Thank you for your reply @jbriggs444 ! That is very helpful.

I assume that the water is at rest so we can use Pascal's principle. It states that change in pressure applied to a fluid at rest will be transferred though the fluid. Therefore, the increase in water will increase the weight, however, this therefore the upward sloping walls will increase their force to stop the water from falling though.

Do you know of a way to explain it better?

Many thanks!

 

[member 731016]

It seems that someone did the experiment. Look at the pressure gauge readings.

View attachment 326137

A related demonstration is the "connected vessels". If the pressure at the bottom of a vessel were different (say higher) than the others, fluid would flow out of it and lower its level. Also, as you can see, the cross sectional area at the bottom is irrelevant.

View attachment 326158

Note that if the levels were not equal one could construct a perpetual motion machine.

Thank you for your replies @kuruman and @haruspex!

 

[gmax137]

I think "d" (the force on the bottom of each vessel is not the same) is worth discussing. I would say the net force on the bottoms is the same: zero in every case (since the bottoms are not accelerating). Also, the water pressure at, and the area of, the bottoms are the same, so the force (P*A) on the bottom is the same. But the downward force at the "rims" of the bottoms - they're different aren't they? If you put these vessels on three scales, you'd see A is heavier than C, and C is heavier than B.

 

[jbriggs444]

Do you know of a way to explain it better?
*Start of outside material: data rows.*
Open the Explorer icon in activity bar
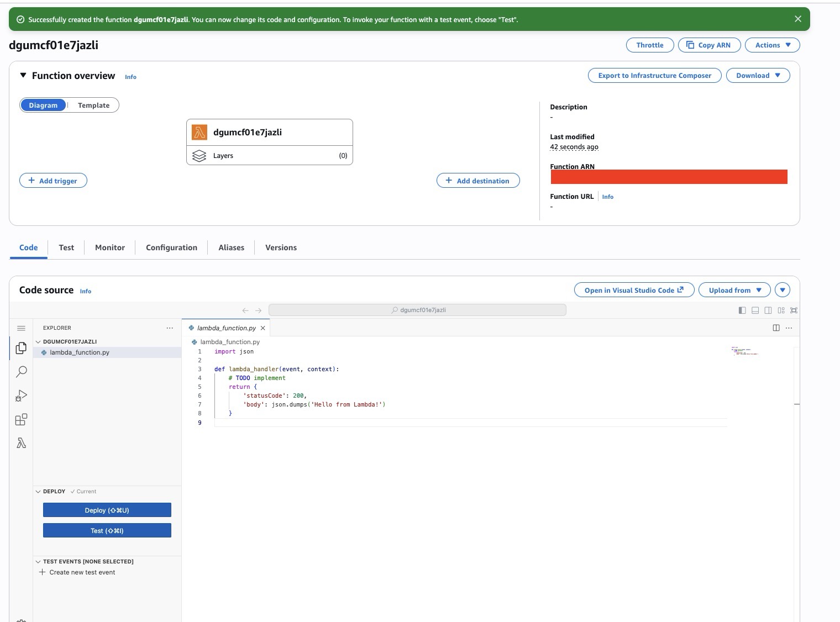The width and height of the screenshot is (840, 622). pyautogui.click(x=21, y=348)
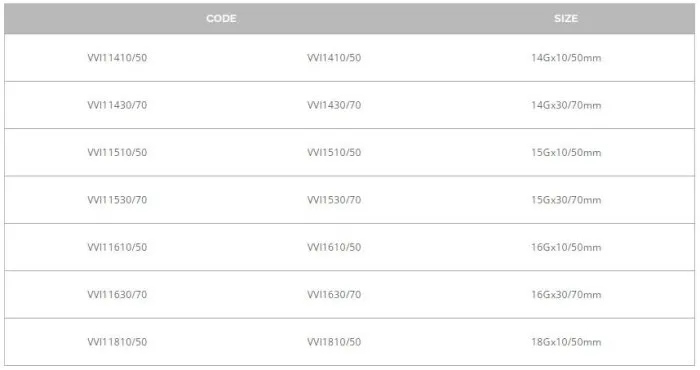Image resolution: width=700 pixels, height=370 pixels.
Task: Select code VVI11530/70
Action: pos(117,200)
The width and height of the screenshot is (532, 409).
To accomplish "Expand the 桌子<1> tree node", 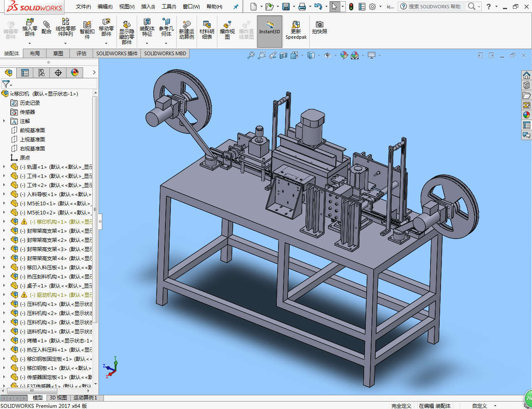I will coord(4,286).
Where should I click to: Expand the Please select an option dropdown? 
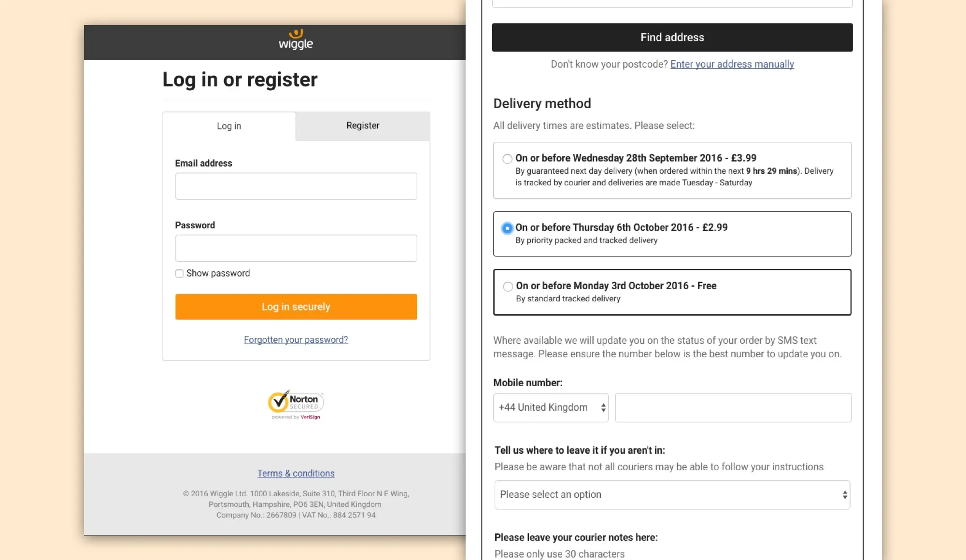672,495
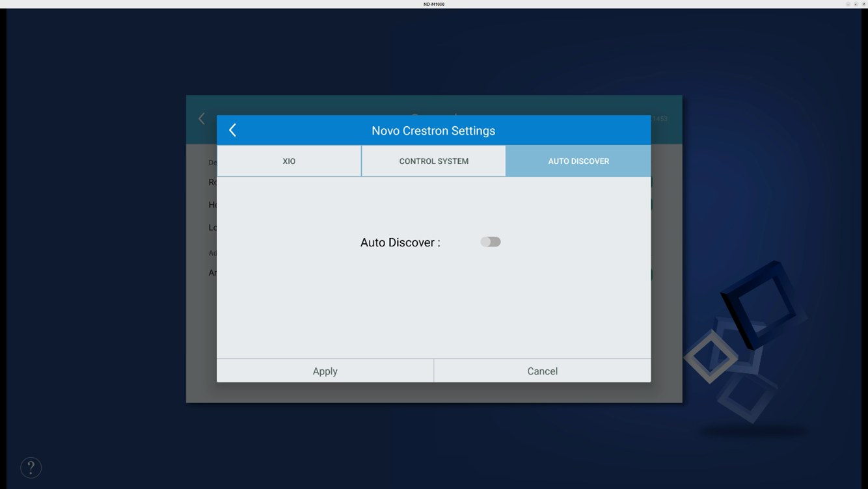This screenshot has height=489, width=868.
Task: Click the partially hidden row starting with "An"
Action: point(212,272)
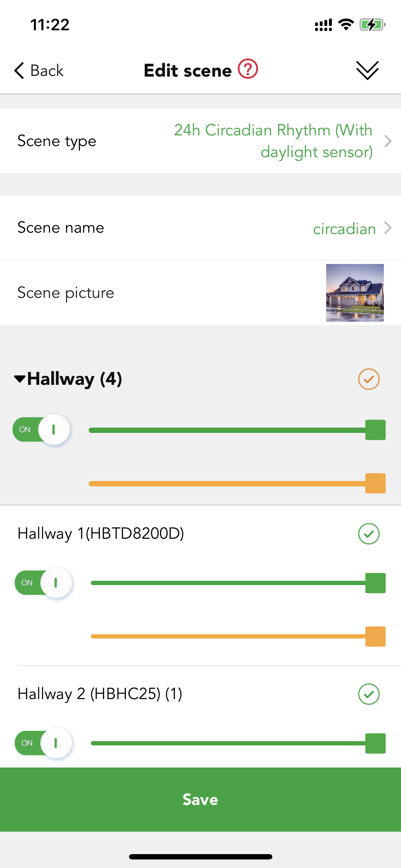Toggle the Hallway 1(HBTD8200D) ON switch
401x868 pixels.
point(43,583)
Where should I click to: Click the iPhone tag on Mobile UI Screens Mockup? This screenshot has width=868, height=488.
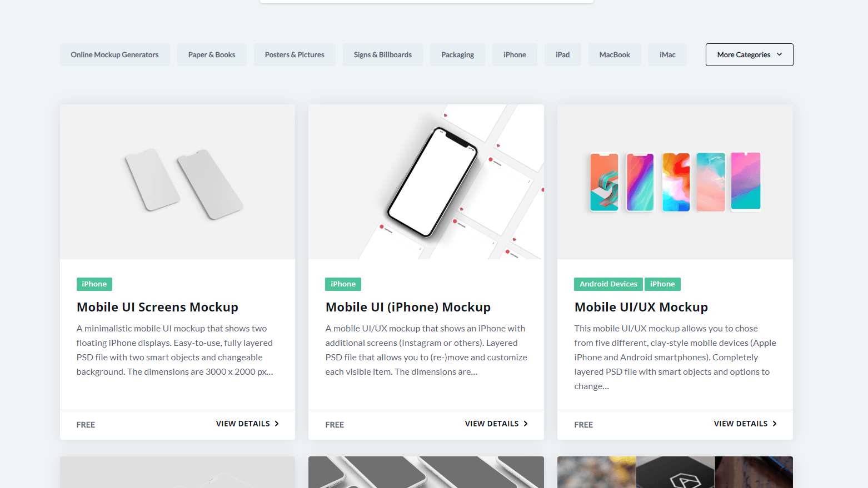tap(94, 284)
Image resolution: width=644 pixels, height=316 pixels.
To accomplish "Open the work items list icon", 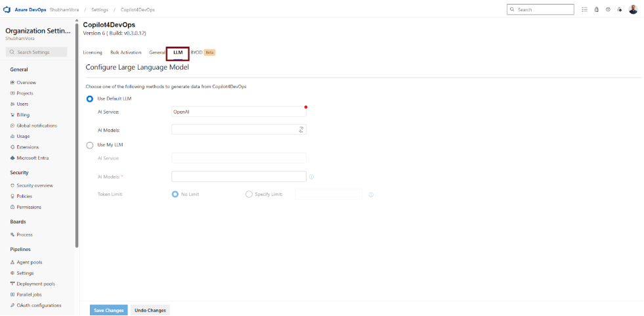I will pyautogui.click(x=584, y=10).
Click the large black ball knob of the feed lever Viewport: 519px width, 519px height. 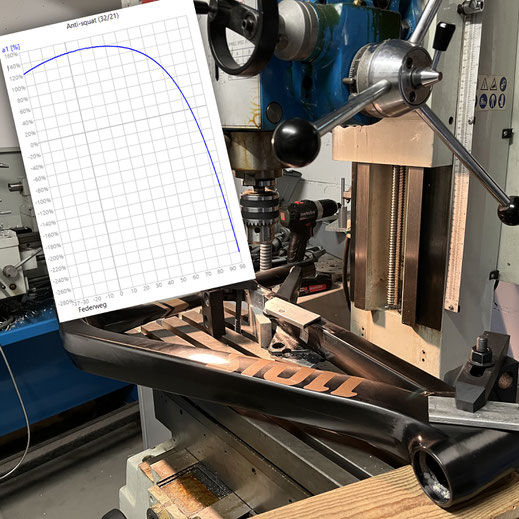pyautogui.click(x=296, y=142)
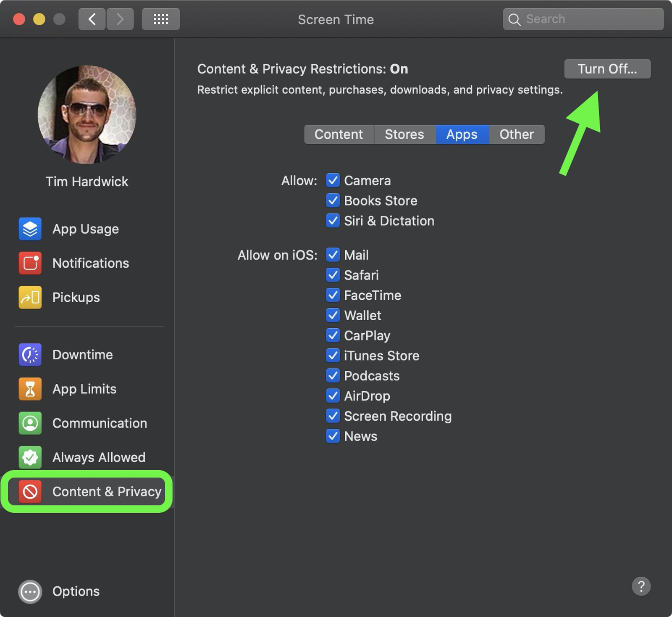
Task: Open the App Usage section
Action: pos(30,229)
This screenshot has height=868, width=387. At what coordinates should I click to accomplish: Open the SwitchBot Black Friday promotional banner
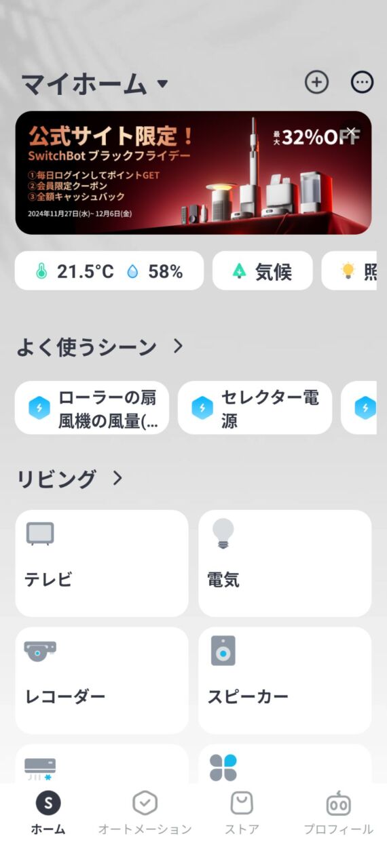[x=194, y=173]
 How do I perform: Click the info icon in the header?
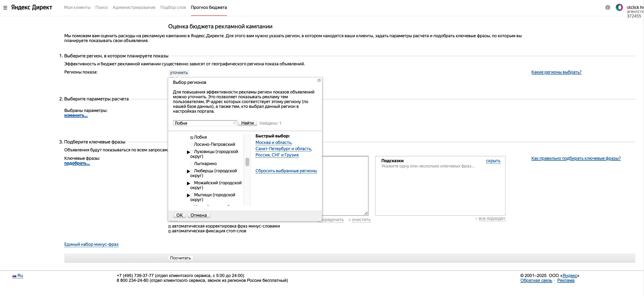[x=608, y=8]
When it comes to explanations, "better" tends to be personal. It is hard for any of us who are not professional teachers to know what sorts of explanations will resonate best with a particular student.

The easy explanation is: It's Pascal's principle. End of story.

If that does not resonate, then the imaginary partition idea works for me. Find a path from the surface to the point where you want to measure pressure. Put an imaginary partition around that path. Realize that making the partition solid and real will not change anything. Figure out the total pressure increment along that path and out pops the pressure at your chosen point.

That's pretty easy in this case -- just imagine a tower of fluid with a base that is one unit squared.

I had this basic idea in the back of my intuition for three or four years from the time I learned about buoyancy to the time when I finally took a course in multivarate calculus and learned about path integrals. I was mentally tiling the path with cubes and thinking about a limiting process until then. Pretty obvious stuff.

Then with multivarate calculus, you see that you have a simple conservative vector field with a potential that can be easily solved: $P = \rho g h$.